This includes the Oculus Rift, HTC Vive, Microsoft HoloLens, and Unity game engine. My 
project in this lab is to integrate voice recognition and voice commands into an easy to modify 
system that can be added to an existing portion of a Natural User Interface (NUI). A NUIT is an 
intuitive and simple to use interface incorporating visual, touch, and speech recognition. The 
inclusion of speech recognition capability will allow users to perform actions or make inquiries 
using only their voice. The simplicity of needing only to speak to control an on-screen object or 
enact some digital action means that any user can quickly become accustomed to using this 
system. 


Multiple programs were tested for use in a speech command and recognition system. 
Sphinx4 translates speech to text using a Hidden Markov Model (HMM) based Language Model, 
an Acoustic Model, and a word Dictionary running on Java. PocketSphinx had similar 
functionality to Sphinx4 but instead ran on C. However, neither of these programs were ideal as 
building a Java or C wrapper slowed performance. The most ideal speech recognition system 
tested was the Unity Engine Grammar Recognizer. A Context Free Grammar (CFG) structure is 
written in an XML file to specify the structure of phrases and words that will be recognized by 
Unity Grammar Recognizer. Using Speech Recognition Grammar Specification (SRGS) 1.0 
makes modifying the recognized combinations of words and phrases very simple and quick to 
do. With SRGS 1.0, semantic information can also be added to the XML file, which allows for 
even more control over how spoken words and phrases are interpreted by Unity. Additionally, 
using a CFG with SRGS 1.0 produces a Finite State Machine (FSM) functionality limiting the 
potential for incorrectly heard words or phrases. 

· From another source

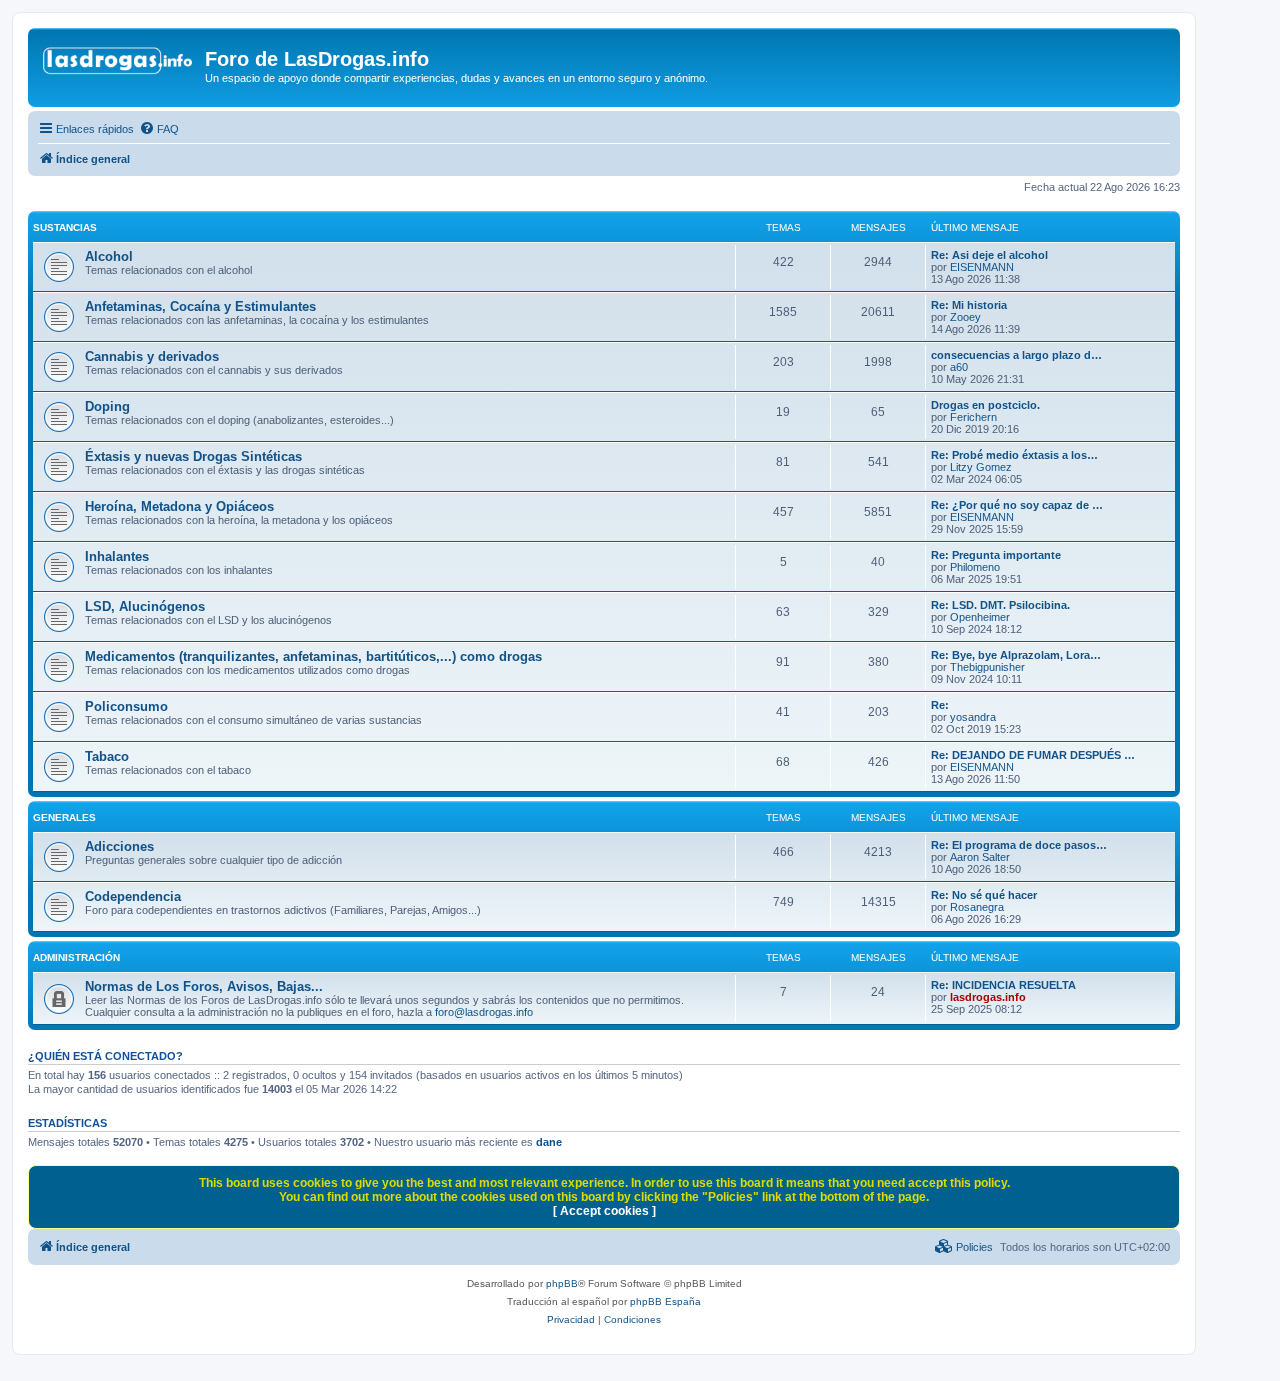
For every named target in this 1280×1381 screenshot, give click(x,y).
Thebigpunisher (987, 667)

The purpose of my project was to investigate options for a Speech Recognition System. 
To that end I attempted to integrate Sphinx4 into a user interface. Sphinx4 had great accuracy 
and is the only free program able to perform offline speech dictation. However it had a limited 
dictionary of words that could be recognized, single syllable words were almost impossible for it 
to hear, and since it ran on Java it could not be integrated into the Unity based NUI. 
PocketSphinx ran much faster than Sphinx4 which would’ve made it ideal as a plugin to the 
Unity NUI, unfortunately creating a C# wrapper for the C code made the program unusable with 
Unity due to the wrapper slowing code execution and class files becoming unreachable. Unity 
Grammar Recognizer is the ideal speech recognition interface, it is flexible in recognizing 
multiple variations of the same command. It is also the most accurate program in recognizing 
speech due to using an XML grammar to specify speech structure instead of relying solely on a 


Dictionary and Language model. The Unity Grammar Recognizer will be used with the NUI for 
these reasons as well as being written in C# which further simplifies the incorporation.